Today’s Highlight in History:
The Supreme Court ruled, 6-3, that the government could not prevent The New York Times or The Washington Post from publishing the Pentagon Papers. A Soviet space mission ended in tragedy when three cosmonauts aboard Soyuz 11 were found dead of asphyxiation inside their capsule after it had returned to Earth.
On this date:
In 1918, labor activist and socialist Eugene V. Debs was arrested in Cleveland, charged under the Espionage Act of 1917 for a speech he’d made two weeks earlier denouncing U.S. involvement in World War I. (Debs was sentenced to prison and disenfranchised for life.)
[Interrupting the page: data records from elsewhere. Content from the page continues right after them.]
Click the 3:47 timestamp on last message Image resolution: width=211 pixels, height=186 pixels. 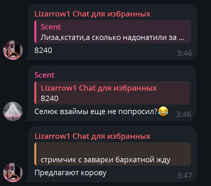tap(185, 176)
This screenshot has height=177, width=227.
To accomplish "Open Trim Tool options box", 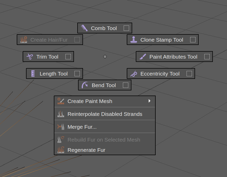I will [x=68, y=57].
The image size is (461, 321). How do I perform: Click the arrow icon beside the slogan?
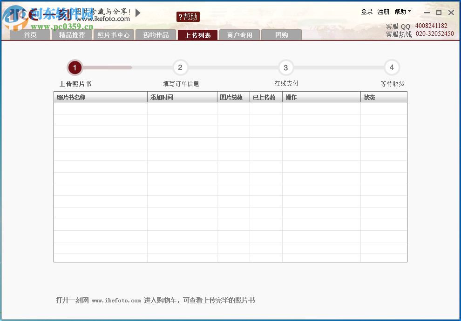point(137,13)
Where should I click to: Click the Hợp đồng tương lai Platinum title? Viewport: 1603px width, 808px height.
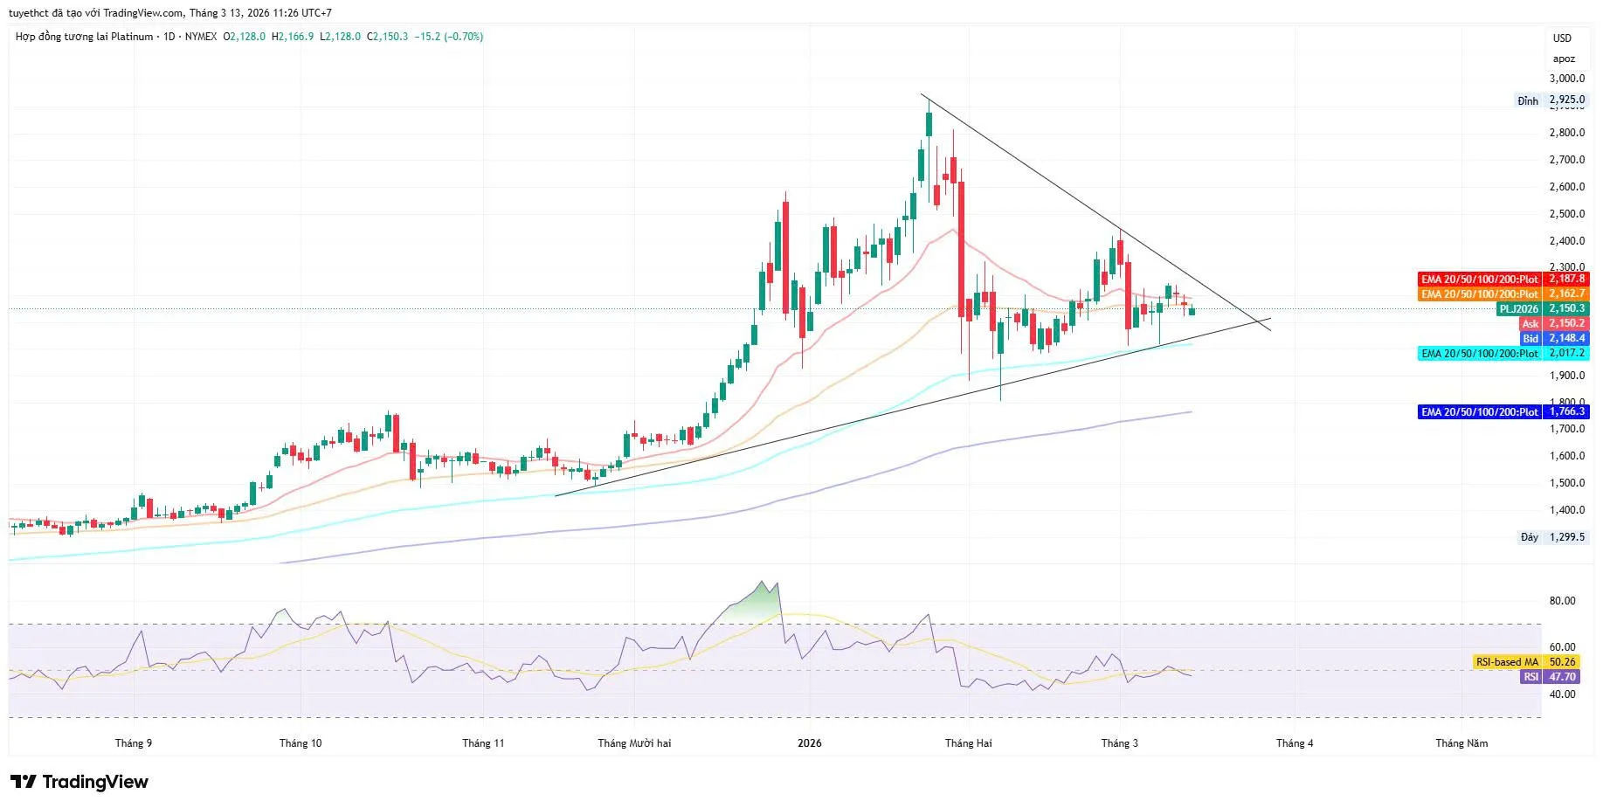pos(84,37)
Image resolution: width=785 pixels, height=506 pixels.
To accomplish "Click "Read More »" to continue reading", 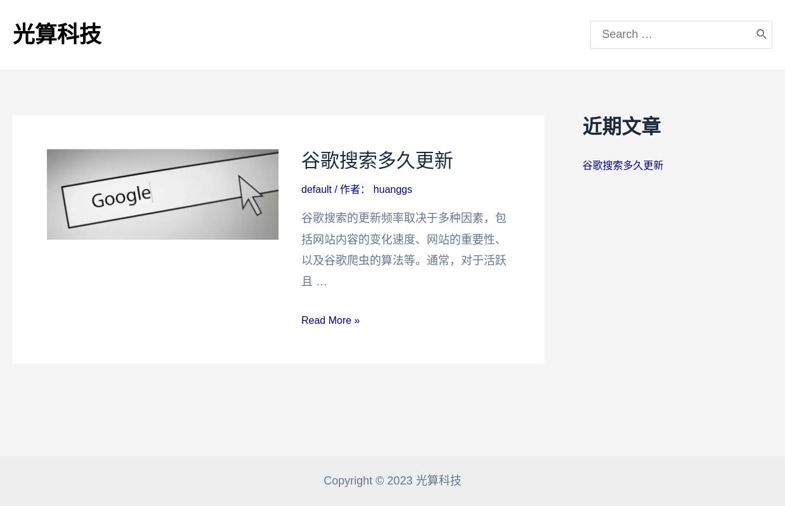I will pyautogui.click(x=330, y=320).
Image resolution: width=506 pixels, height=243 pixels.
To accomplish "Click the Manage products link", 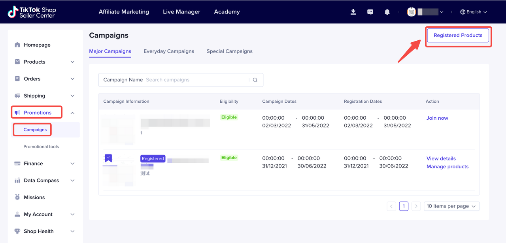I will click(447, 167).
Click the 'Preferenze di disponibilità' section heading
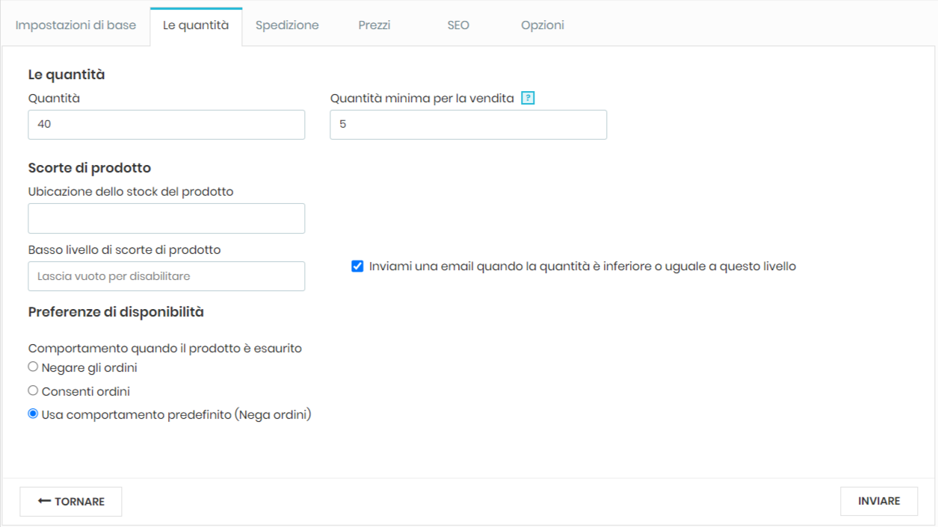 [116, 312]
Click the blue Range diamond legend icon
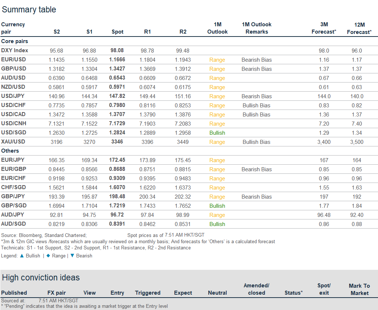 point(48,256)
In 1921, President Warren G. Harding nominated former President William Howard Taft to be chief justice of the United States, succeeding the late Edward Douglass White.
In 1934, Adolf Hitler launched his “blood purge” of political and military rivals in Germany in what came to be known as “The Night of the Long Knives.”
In 1958, the U.S. Senate passed the Alaska statehood bill by a vote of 64-20.
In 1971, the Supreme Court ruled, 6-3, that the government could not prevent The New York Times or The Washington Post from publishing the Pentagon Papers. A Soviet space mission ended in tragedy when three cosmonauts aboard Soyuz 11 were found dead of asphyxiation inside their capsule after it had returned to Earth.
In 1985, 39 American hostages from a hijacked TWA jetliner were freed in Beirut after being held 17 days.
In 1982, the proposed Equal Rights Amendment to the U.S. Constitution expired, having failed to receive the required number of ratifications for its adoption, despite having its seven-year deadline extended by three years.
In 1986, the Supreme Court, in Bowers v. Hardwick, ruled 5-4 that states could outlaw homosexual acts between consenting adults (however, the nation’s highest court effectively reversed this decision in 2003 in Lawrence v. Texas).
In 1994, the U.S. Figure Skating Association stripped Tonya Harding of the national championship and banned her for life for her role in the attack on rival Nancy Kerrigan.
In 2009, American soldier Pfc. Bowe R. Bergdahl went missing from his base in eastern Afghanistan, and was later confirmed to have been captured by insurgents after walking away from his post. (Bergdahl was released on May 31, 2014 in exchange for five Taliban detainees; he pleaded guilty to desertion and misbehavior before the enemy, but was spared a prison sentence by a military judge.)
In 2016, saying it was the right thing to do, Defense Secretary Ash Carter announced that transgender people would be allowed to serve openly in the U.S. military, ending one of the last bans on service in the armed forces.
In 2020, Mississippi Gov. Tate Reeves signed a landmark bill retiring the last state flag bearing the Confederate battle emblem. Boston’s arts commission voted unanimously to remove a statue depicting a freed slave kneeling at Abraham Lincoln’s feet.